RAG @ CGU
We demonstrate the example usage of LangChain. Also in the labatory section, students are assigned to improve the embedding model.


LangChain is an open-source framework designed to develop applications powered by language models. The framework is structured in layers (left image): LangChain-Core provides the fundamental building blocks, LangChain-Community offers integration components, and LangChain proper includes chains, agents, and retrieval strategies. LangServe enables deployment, while LangSmith provides observability. The right image illustrates the typical LangChain workflow through four key stages: LOAD (ingesting various document formats like PDFs, JSONs, and URLs), SPLIT (chunking documents into manageable segments), EMBED (converting text chunks into vector embeddings), and STORE (saving embeddings in vector stores for efficient retrieval).
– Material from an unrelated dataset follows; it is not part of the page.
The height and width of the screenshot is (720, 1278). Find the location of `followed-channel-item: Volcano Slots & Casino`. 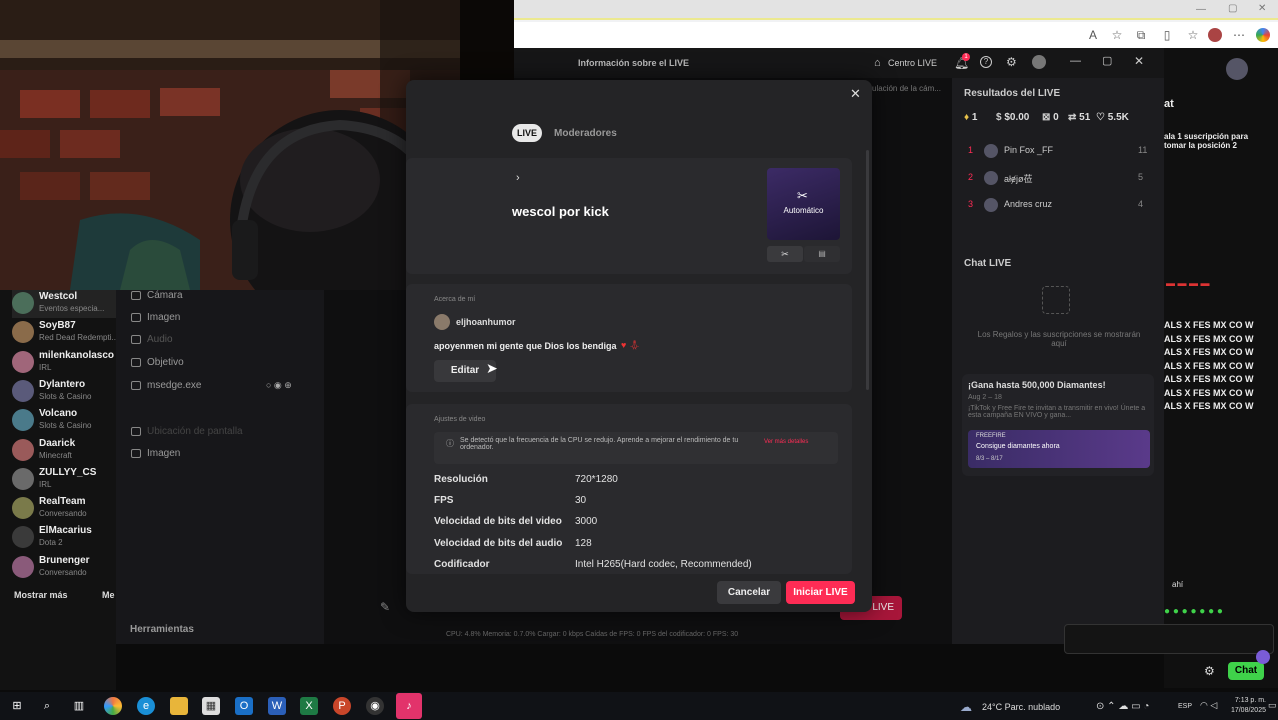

This pipeline enables applications to process, understand, and retrieve information from diverse data sources effectively. For more details, visit: LangChain GitHub Repository


The embedding model plays crucial role when retrieving, an example of training the model is to leverage contrasive learning. Contrastive learning optimizes representations by minimizing the distance between similar pairs while maximizing it for dissimilar ones. The model implementation follows the approach presented in (Wang et al., 2021). The loss function ℓᵢⱼ shown at the top computes the negative log ratio between the similarity of positive pairs exp(sim(zᵢ, zⱼ)/τ) and the sum of similarities with all other samples in the batch. The temperature parameter τ controls the concentration of the distribution - lower values (e.g., τ=0.07) lead to more concentrated clusters as shown in the bottom right visualization, while higher values (e.g., τ=0.2) result in more spread-out embeddings. The model maps inputs into a hypersphere where semantically similar items are pulled closer together while pushing dissimilar ones apart.